Ayende @ Rahien

It's a girl

NoSQL without web-scale

The application data is one of the most precious assets that we have. And for a long time, there wasn't any question about where we are going to put this data. The RDBMS was the only game in town. The initial drive away
from the RDBMS was indeed driven by the need to scale. But that was just the original impetuous to start developing the NoSQL solutions. Once those solutions came into being and matured, it isn't just the "we need web-scale" players
that benefited.

Proven & Mature NoSQL solutions aren't applicable just at high end of scaling. NoSQL solutions provide a lot of benefits even for applications that will never need to scale higher than a single machine. Document databases drastically
simplify things like user defined fields, or working with Aggregates. The performance of a NoSQL solution can often exceed a comparable RDBMS solution, because the NoSQL solution will usually focus on a very small subset of the
featureset that RDMBS has.

Comments

Louis Haußknecht
10/05/2010 02:58 PM by
Louis Haußknecht

That's why CouchDB is targeting mobile devices which is anything but webscale...

BTW: What's the state of the managed file storage for RavenDB? ;)

Exercise tasks
A. Duplicate everything in the NoSQL post above from "NoSQL without web-scale" down to "that benefited.".
B. According to the NoSQL post above, what two things do document databases drastically simplify?

Raw data
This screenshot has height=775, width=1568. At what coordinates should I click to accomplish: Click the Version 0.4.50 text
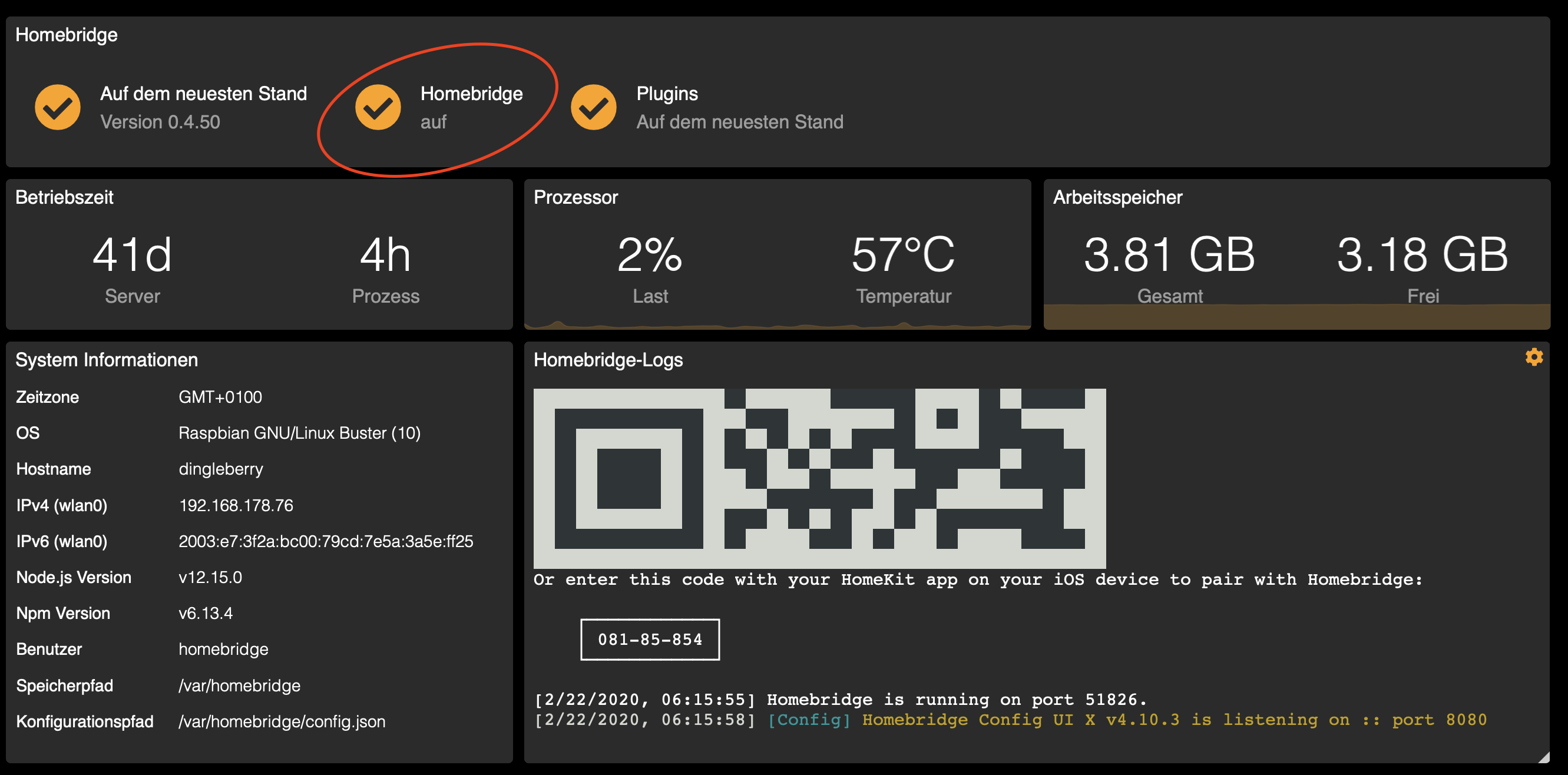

Results of the exercise
A.
NoSQL without web-scale

The application data is one of the most precious assets that we have. And for a long time, there wasn't any question about where we are going to put this data. The RDBMS was the only game in town. The initial drive away
from the RDBMS was indeed driven by the need to scale. But that was just the original impetuous to start developing the NoSQL solutions. Once those solutions came into being and matured, it isn't just the "we need web-scale" players
that benefited.

B. User defined fields and working with Aggregates.